= RECORDS PROVIDED =
..........

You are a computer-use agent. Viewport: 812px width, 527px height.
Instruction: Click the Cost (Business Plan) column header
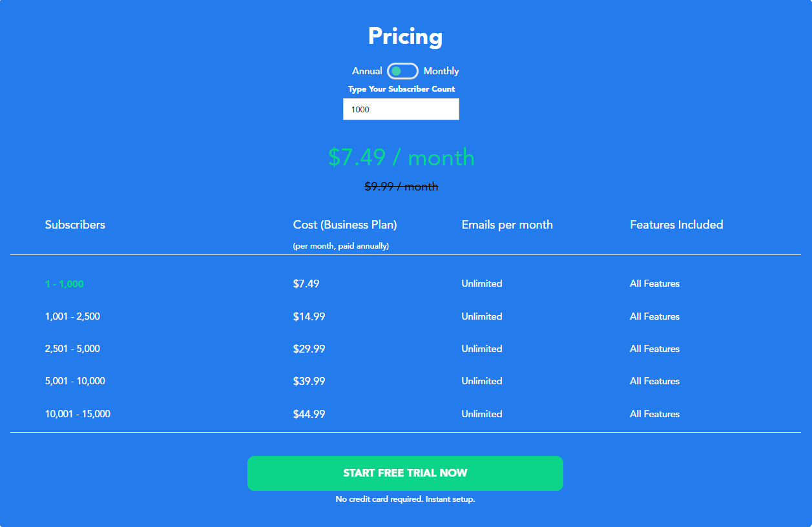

..........

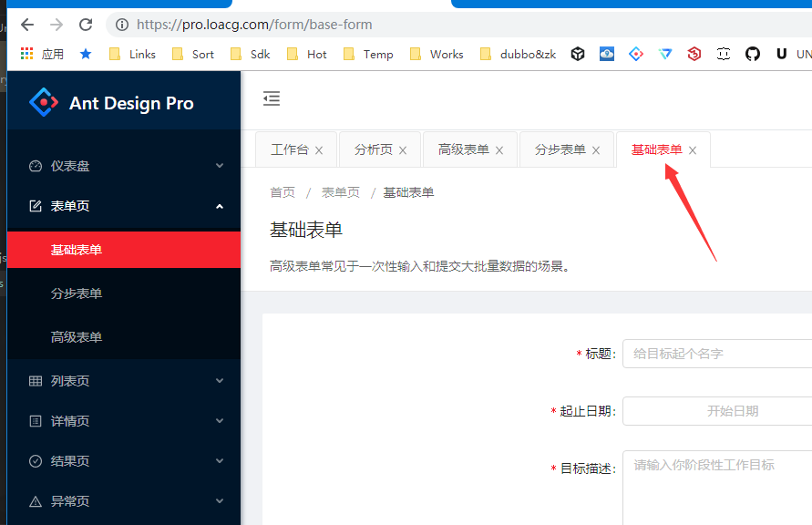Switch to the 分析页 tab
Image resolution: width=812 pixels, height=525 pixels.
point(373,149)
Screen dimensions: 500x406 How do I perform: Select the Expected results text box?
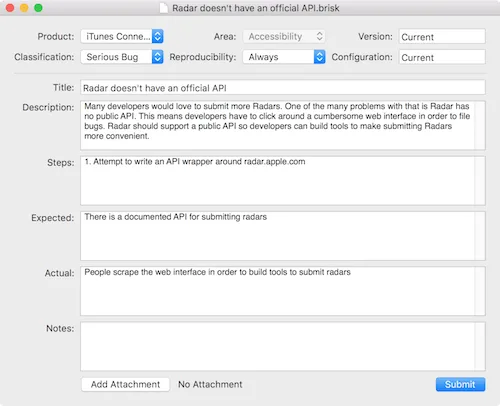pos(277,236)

..........

= TASK DIRECTIONS =
Each line above from the one with "You are a computer-use" up to and including the one with "Instruction: Click the" must be set down exactly, and no line outside that span may appear.

= TASK SOLUTION =
You are a computer-use agent. Viewport: 812px width, 527px height.
Instruction: Click the Cost (Business Plan) column header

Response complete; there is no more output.